Join us next time. We had fun, and got exercise on two beautiful days!

Trail Crew Repairs City Park Raised Walkway


Recently, Alan Neviolini from City Parks contacted MSTA Board Director Glenn Harvey with a support request.  One of the very old raised walkways near the headwaters spring had become dangerous, and Alan asked that our trail crew help repair it to be usable for the rest of the season.  So, we did!  One part that was funny is that there is so much use in the area that visitors wanted to use the walkway while Glenn’s crew were working on it!  The original walkway was built on logs placed directly in the water, and over time they have dissolved – literally.  Thanks to Mike Rodriguez for the opportunity to help make this part of the park safe to use again, and thanks to Rotary.



John Harch and his “crazy old men”

If you missed it, below is an article from the Mount Shasta Herald newspaper by Tim Hold and published on December 5, 2018.

John Harch, inset, and a photo of Paul Schwartz cutting up a tree that fell on a Mt. Shasta area trail

A volunteer crew of the Mount Shasta Trail Association, they give up part of their weekends to clear brush, chainsaw fallen trees, and build water diversions to curb trail erosion.

The next time you’re out hiking in our region, maybe around Lake Siskiyou or up on the slopes of Mount Shasta, you might want to say a quiet thank you to John Harch and his crew of “crazy old men.” They’re the ones who give up part of their weekends to clear brush, chainsaw fallen trees, and build water diversions to curb trail erosion. They’re the volunteer crew of the Mount Shasta Trail Association, led by Harch, 62, a retired general surgeon.

He’s a man whose intense energy is leavened by a generous dollop of humor. “He’s got a magnetic personality,” adds trail volunteer Glenn Harvey, who’s 64. “He’s really good at getting people to come out and do all that hard work.”
Harch is also good at getting other organizations to come out and help with the trail work. At the Mount Shasta City Park in the spring of 2017 Harch and his “crazy old men” were joined by 20 volunteers from Wholesale Solar to spread chips on a trail. Harch and his Trail Association volunteers work with a local organization called Clean And Safe Mount Shasta to remove trash from abandoned transient camps and other litter dump sites in the region.
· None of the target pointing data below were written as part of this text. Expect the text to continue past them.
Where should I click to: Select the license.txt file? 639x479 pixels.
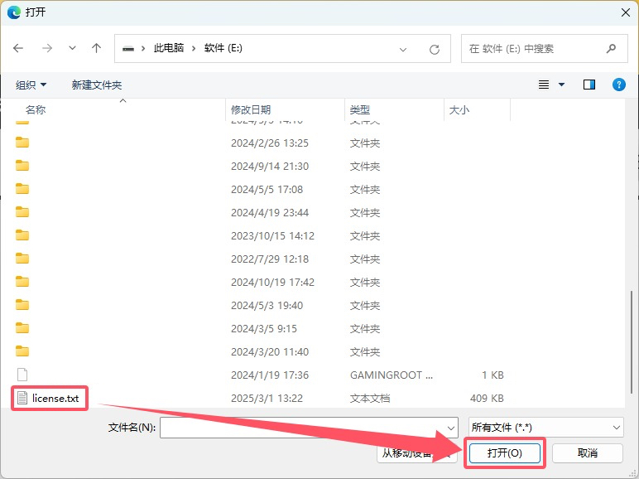55,399
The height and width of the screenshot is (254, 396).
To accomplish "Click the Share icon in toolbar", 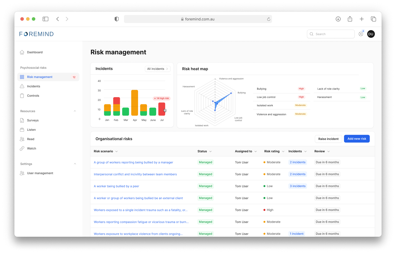I will click(350, 19).
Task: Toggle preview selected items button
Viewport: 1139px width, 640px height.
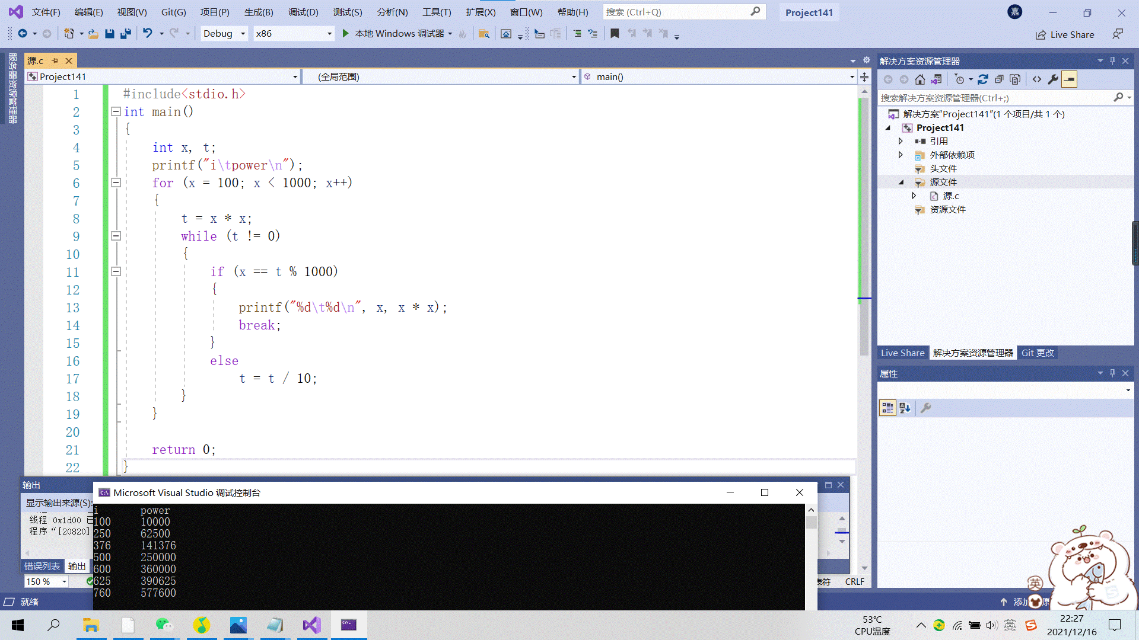Action: (x=1069, y=79)
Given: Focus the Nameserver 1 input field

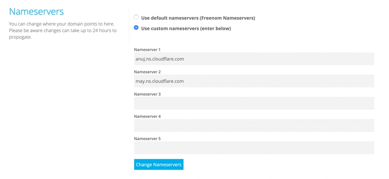Looking at the screenshot, I should coord(254,59).
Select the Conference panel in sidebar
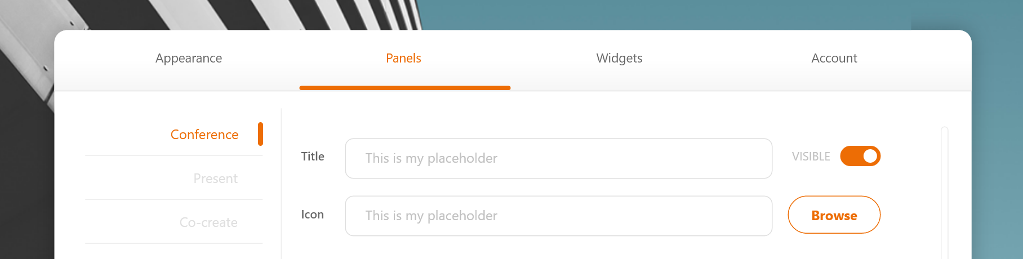Screen dimensions: 1023x259 point(204,135)
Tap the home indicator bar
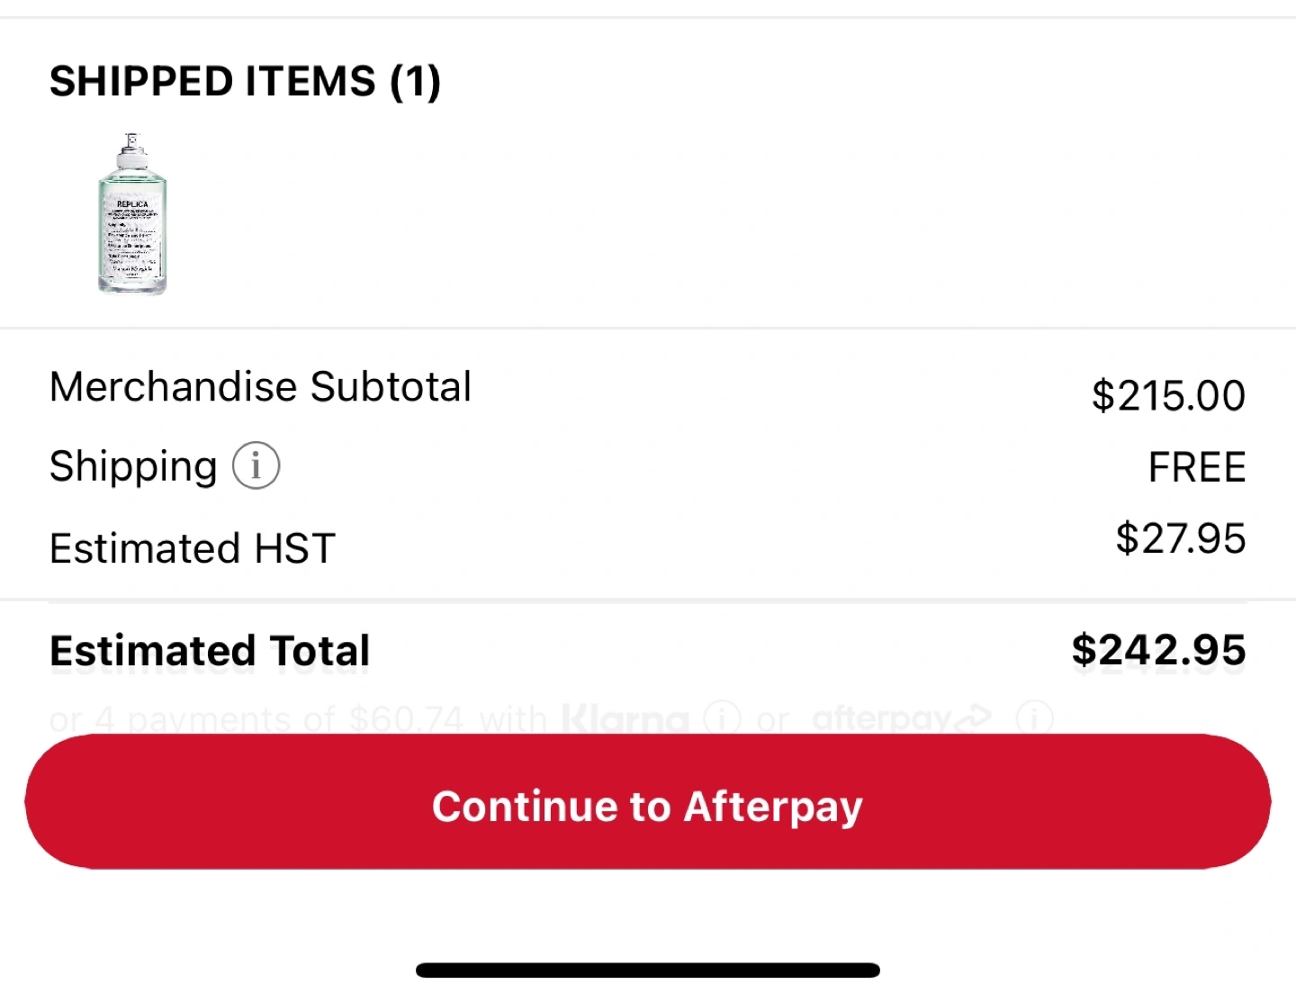 tap(648, 970)
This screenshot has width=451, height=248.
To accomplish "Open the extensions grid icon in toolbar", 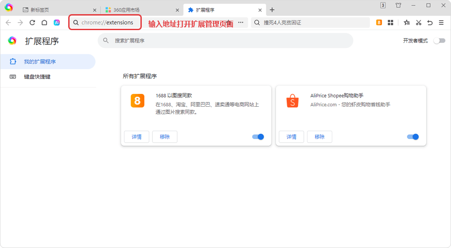I will pos(390,23).
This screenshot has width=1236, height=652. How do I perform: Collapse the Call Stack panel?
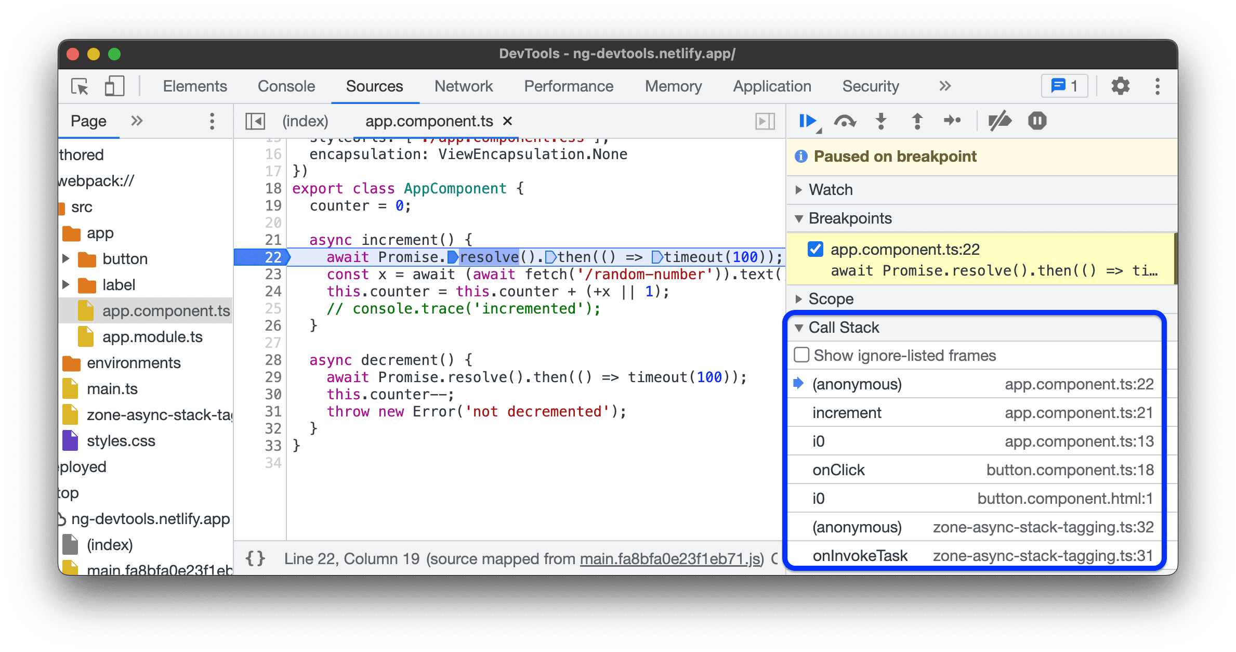pyautogui.click(x=802, y=328)
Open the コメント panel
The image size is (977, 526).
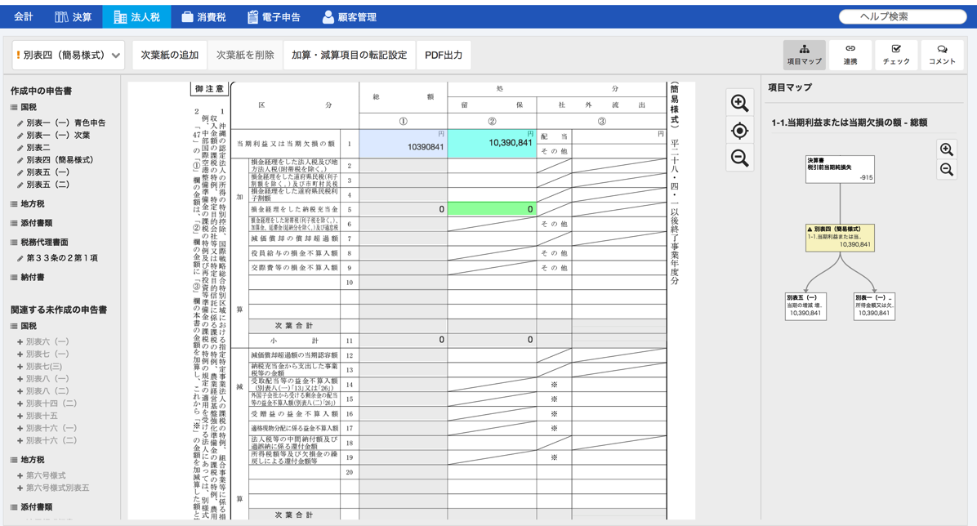pos(941,55)
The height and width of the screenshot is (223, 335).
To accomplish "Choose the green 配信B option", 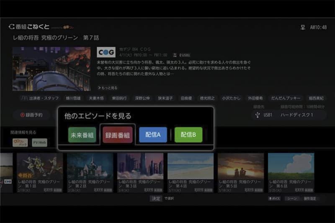I will [x=188, y=135].
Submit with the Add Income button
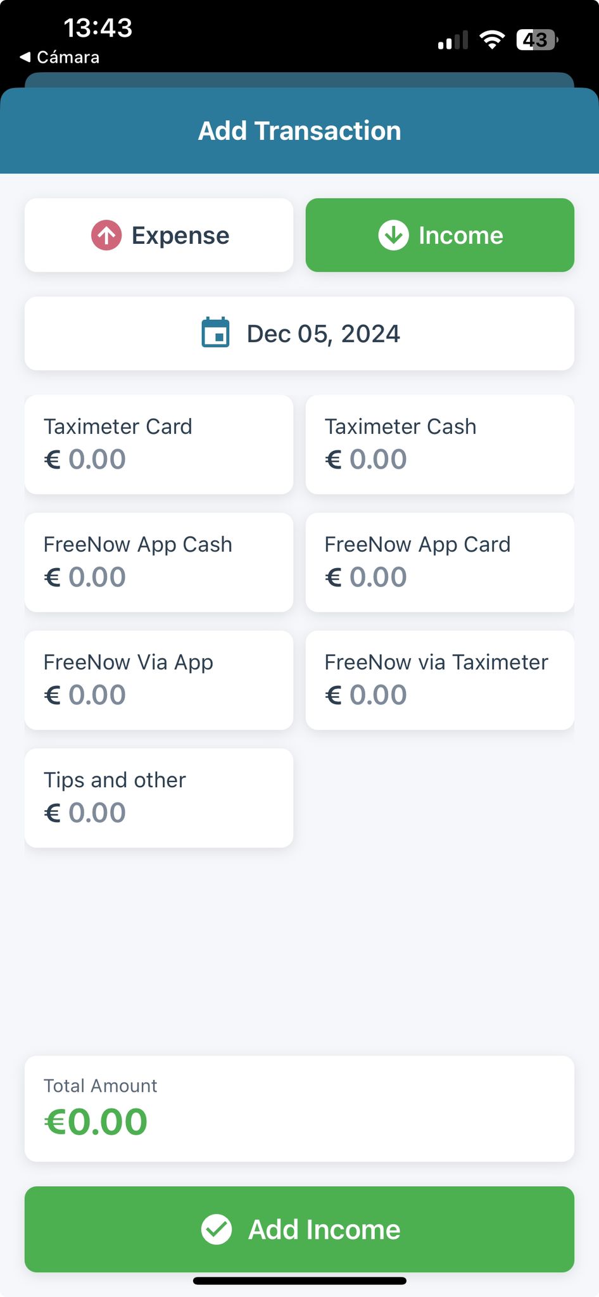Viewport: 599px width, 1297px height. click(300, 1229)
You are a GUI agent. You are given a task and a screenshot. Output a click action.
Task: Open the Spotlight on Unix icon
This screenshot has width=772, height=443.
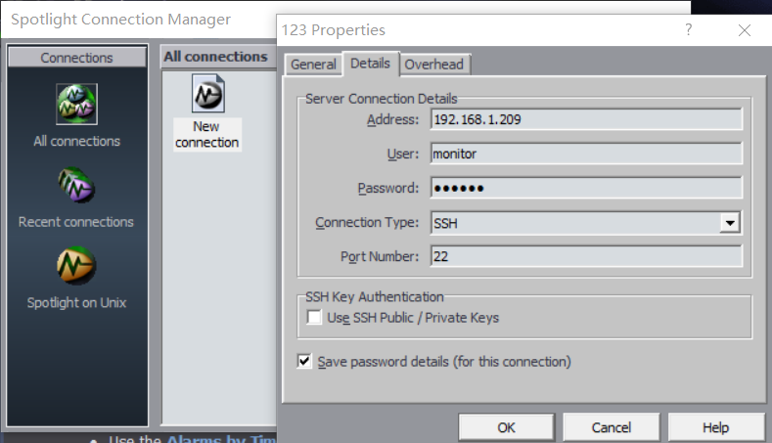coord(76,267)
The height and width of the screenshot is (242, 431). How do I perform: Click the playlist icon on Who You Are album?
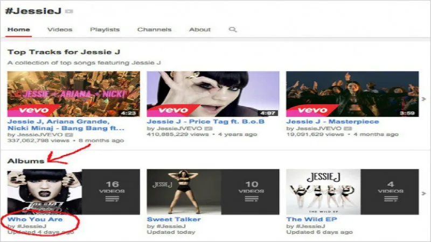[112, 200]
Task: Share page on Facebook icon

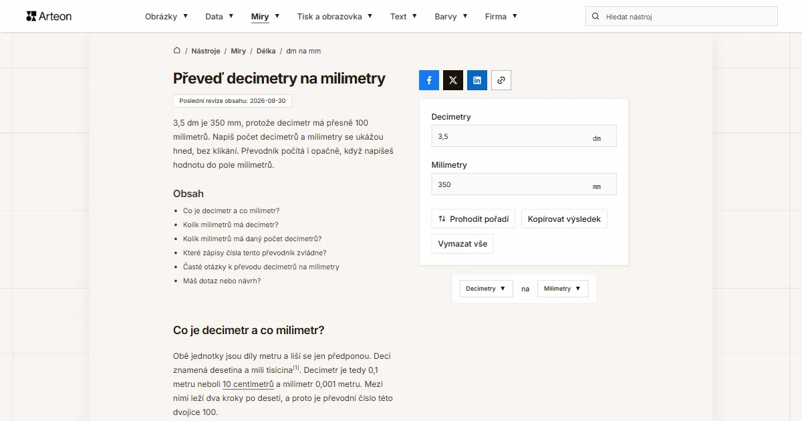Action: 429,80
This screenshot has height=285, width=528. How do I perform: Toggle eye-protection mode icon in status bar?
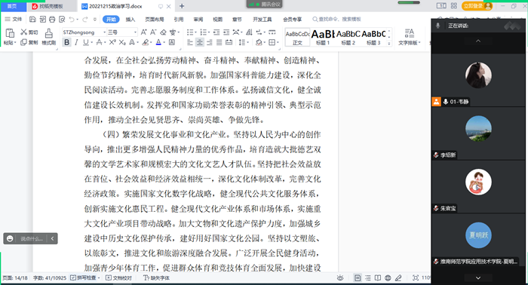(340, 278)
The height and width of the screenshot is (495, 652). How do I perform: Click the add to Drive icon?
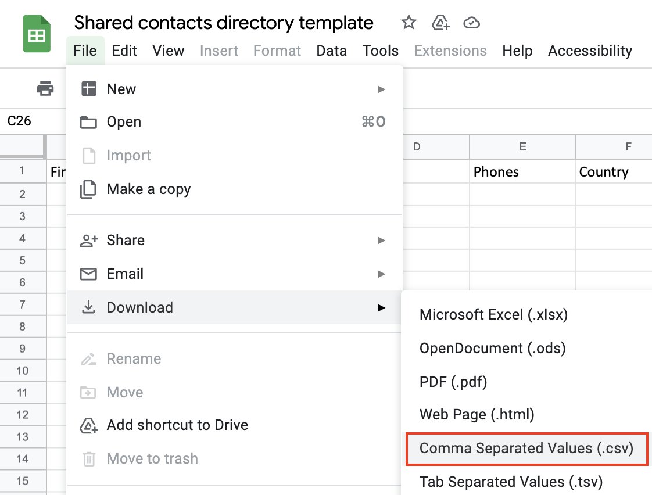tap(441, 23)
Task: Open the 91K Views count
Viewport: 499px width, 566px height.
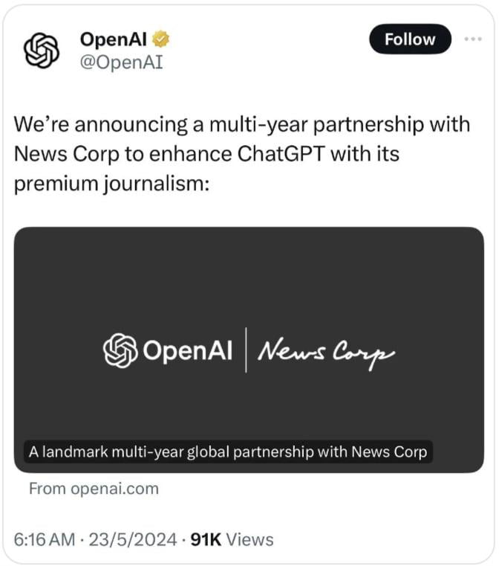Action: coord(232,540)
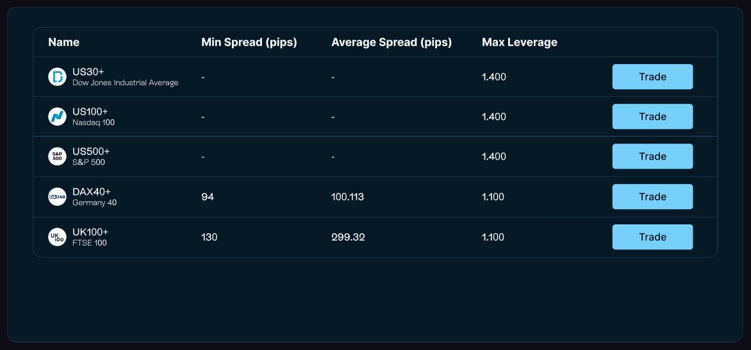Click the S&P 500 logo icon

[57, 156]
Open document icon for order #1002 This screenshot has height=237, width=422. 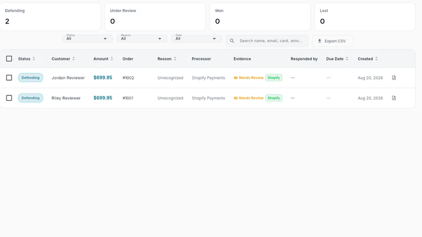[394, 77]
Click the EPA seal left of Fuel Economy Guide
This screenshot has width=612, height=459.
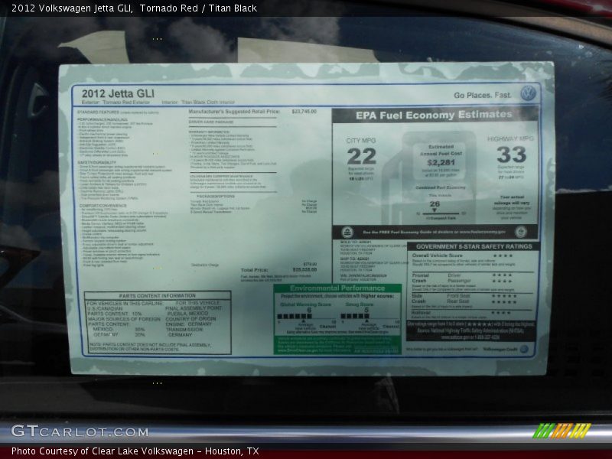pyautogui.click(x=347, y=232)
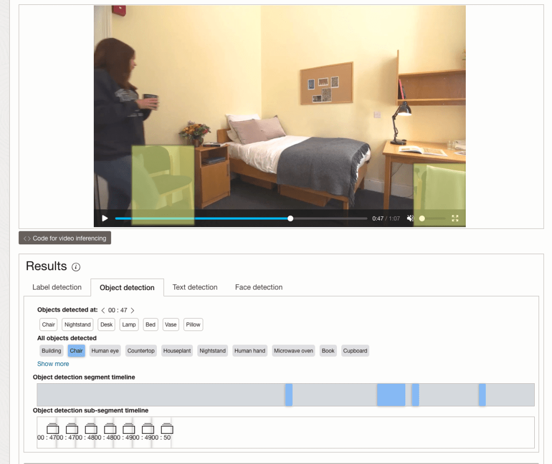
Task: Go to the previous detection timestamp
Action: click(x=104, y=310)
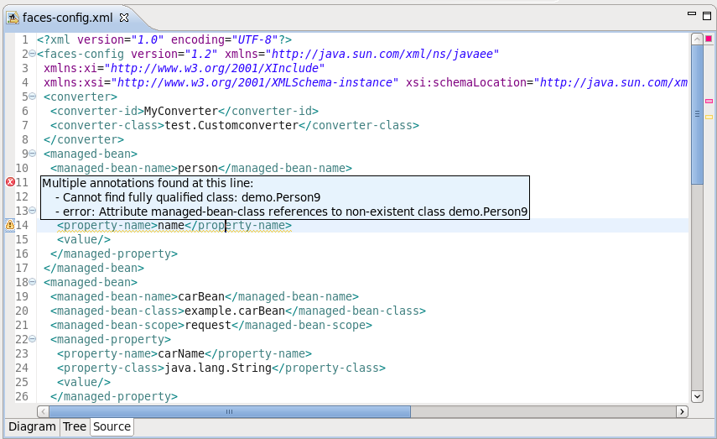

Last spring in Dunsmuir Harch led an effort to fix a portion of the river trail leading to the city park. Erosion had narrowed two portions of a trail carved out of a steep slope above the river, making it potentially dangerous for hikers. Harch’s crew, joined by several Dunsmuir residents, widened the trail at both locations and built rock steps at the steepest part, where it wound past the roots of a large tree.

Longtime trail crew member Mark Telegin, 70, takes pride in the work done that day, in what he calls “a beautiful blending of rock, roots and dirt.”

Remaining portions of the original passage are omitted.